For this particular processor. In this case that means r11 = r11 + r12. So I put that text, the add r12,r11 in a text file and use an assembler (a program that compiles/assembles assembly language) to assemble it into some form of binary. Like any programming language sometimes you create object files then link them together, sometimes you can go straight to a binary. And there are many forms of binaries which are in ascii and binary forms and a whole other discussion.

Now what can you do in assembler that is not part of the instruction set? How do they differ? Well for starters you can have macros:

.macro add3 arg1, arg2, arg3

    add \arg1,\arg3
    add \arg2,\arg3

.endm


.text

   add3 r10,r11,r12

Macros are like inline functions, they are not functions that are called but generate code in line. No different than a C macro for example. So you might use them to save some typing or you might use them to abstract something that you want to do over and over again and want the ability to change in one place and not have to touch every instance. The above example essentially generates this:

add r10,r12
add r11,r12

Another difference between the instruction set and assembly langage are pseudo instructions, for this particular instruction set for example there is no pop instruction for popping things off the stack at least not by that name, and I will explain why. But you are allowed to save some typing and use a pop in your code:

pop r12

The reason why there is no pop is because the addressing modes are flexible enough to have a read from the address in the source register put the value in the destination register and increment the source register by a word. Which in assembler for this instruction set is

mov @r1+,r12

both the pop and the mov result in the opcode 0x413C.

Another example of differences between the instruction set and assembler, switching instruction sets, is something like this:

ldr r0,=bob

Which to this assembly language means load the address of bob into register 0, there is no instruction for that, what the assembler does with it is generate something that would look like this if you were to write it in assembler by hand:

ldr r0,ZZ123
...
ZZ123: .word bob

Essentially, in a reachable place from that instruction, not in the execution path, a word is created which the linker will fill in with the address for bob. The ldr instruction likewise by the assembler or linker will get encoded with an ldr of a pc relative instruction.

That leads to a whole category of differences between the instruction set and the assembly language

call fun

Machine code has no way of knowing what fun is or where to find it. For this instruction set with its many addressing modes (note I am specifically and intentionally avoiding naming the instruction sets I am using as that is not relevant to the discussion) the assembler or linker as the case may be (depending on where the fun function ends up being relative to this instruction).

The assembler may choose to encode that instruction as pc relative, if the fun function is 40 bytes ahead of the call instruction it may encode it with the equivalent of call pc+36 (take four off because the pc is one instruction ahead at execution time and this is a 4 byte instruction).

Or the assembler may not know where or what fun is and leave it up to the linker, and in that case the linker may put the absolute address of the function something that would be similar to call #0xD00D.

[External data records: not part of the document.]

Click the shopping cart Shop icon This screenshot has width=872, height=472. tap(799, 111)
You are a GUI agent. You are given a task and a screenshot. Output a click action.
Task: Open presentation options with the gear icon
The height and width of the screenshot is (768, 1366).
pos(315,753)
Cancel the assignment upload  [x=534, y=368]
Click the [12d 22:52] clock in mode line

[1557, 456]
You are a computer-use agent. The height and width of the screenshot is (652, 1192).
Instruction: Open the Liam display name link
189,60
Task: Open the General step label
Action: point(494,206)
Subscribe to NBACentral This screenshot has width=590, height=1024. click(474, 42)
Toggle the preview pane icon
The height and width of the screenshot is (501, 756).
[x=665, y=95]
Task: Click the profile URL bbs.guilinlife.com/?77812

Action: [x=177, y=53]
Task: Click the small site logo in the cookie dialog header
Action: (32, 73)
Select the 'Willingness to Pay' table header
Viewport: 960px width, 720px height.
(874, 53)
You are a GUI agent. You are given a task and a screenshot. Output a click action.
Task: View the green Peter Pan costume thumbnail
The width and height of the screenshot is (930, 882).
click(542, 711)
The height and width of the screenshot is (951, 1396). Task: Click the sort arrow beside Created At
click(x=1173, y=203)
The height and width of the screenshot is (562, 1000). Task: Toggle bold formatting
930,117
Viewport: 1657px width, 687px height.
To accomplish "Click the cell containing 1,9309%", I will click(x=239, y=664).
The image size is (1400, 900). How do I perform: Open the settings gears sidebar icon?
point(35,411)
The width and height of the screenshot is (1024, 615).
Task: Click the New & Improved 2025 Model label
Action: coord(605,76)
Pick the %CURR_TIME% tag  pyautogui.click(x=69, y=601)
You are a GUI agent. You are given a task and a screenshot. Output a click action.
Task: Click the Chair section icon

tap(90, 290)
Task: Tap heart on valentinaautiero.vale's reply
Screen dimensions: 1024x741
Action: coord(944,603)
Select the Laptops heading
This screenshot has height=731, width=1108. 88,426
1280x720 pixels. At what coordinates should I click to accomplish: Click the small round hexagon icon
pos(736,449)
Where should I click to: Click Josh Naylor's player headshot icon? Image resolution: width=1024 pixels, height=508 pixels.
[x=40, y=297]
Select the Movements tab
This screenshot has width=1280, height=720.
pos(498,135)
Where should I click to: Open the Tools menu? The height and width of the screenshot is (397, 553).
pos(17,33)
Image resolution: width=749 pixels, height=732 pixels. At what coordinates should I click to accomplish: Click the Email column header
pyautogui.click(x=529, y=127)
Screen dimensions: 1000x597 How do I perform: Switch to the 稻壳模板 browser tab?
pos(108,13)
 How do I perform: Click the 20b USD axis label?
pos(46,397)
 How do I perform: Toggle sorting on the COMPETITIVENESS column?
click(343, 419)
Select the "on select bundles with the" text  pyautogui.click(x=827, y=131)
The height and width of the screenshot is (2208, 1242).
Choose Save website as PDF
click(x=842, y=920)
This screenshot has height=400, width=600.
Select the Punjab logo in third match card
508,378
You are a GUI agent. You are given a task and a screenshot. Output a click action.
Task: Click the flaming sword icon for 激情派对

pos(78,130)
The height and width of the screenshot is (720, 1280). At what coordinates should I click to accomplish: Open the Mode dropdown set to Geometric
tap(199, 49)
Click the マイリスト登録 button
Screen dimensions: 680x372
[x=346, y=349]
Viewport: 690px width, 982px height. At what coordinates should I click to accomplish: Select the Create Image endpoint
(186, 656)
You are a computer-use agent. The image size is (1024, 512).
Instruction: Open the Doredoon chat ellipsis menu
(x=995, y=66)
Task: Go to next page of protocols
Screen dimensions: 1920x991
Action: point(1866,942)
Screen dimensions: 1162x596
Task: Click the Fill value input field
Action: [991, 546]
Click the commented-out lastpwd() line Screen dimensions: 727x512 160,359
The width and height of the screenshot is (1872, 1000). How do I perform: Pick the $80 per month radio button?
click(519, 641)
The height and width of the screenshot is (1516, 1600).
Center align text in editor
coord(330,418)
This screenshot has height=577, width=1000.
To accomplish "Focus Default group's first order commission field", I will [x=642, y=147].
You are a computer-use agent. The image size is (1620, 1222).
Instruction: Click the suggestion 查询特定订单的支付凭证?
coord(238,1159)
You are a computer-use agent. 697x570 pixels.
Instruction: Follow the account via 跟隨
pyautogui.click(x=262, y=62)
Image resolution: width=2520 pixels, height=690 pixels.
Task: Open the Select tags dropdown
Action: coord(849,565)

Same goes for loads and stores, some instruction sets have near and far pc relative, some have absolute address, etc. And you may not care to choose, you may just say

mov bob,r1

and the assembler or linker or a combination of the two takes care of the rest.

Note that for some instruction sets the assembler and linker may happen at once in one program. These days we are used to the model of compiling to objects and then linking objects, but not all assemblers follow that model.

Some more cases where the assembly language can take some shortcuts:

hang: b hang
  b .
  b 2f
1:
  b 1b
  b 1f
1:
  b 1b
2:

The hang: b hang makes sense, branch to the label called hang. Essentially a branch to self. And as the name implies this is an infinite loop. But for this assembly language b . means branch to self, an infinite loop but I didnt have to invent a label, type it and branch to it. Another shortcut is using numbers b 1b means branch to 1 back, the assembler looks for the label number 1 behind or above the instruction. The b 1f, which is not a branch to self, means branch 1 forward, this is perfectly valid code for this assembler. It will look forward or below the line of code for a label number 1: And you can re-use number 1 like crazy in your assembly language program for this assembler, saves on having to invent label names for simple short branches. The second b 1b branches to the second 1. and is a branch to self.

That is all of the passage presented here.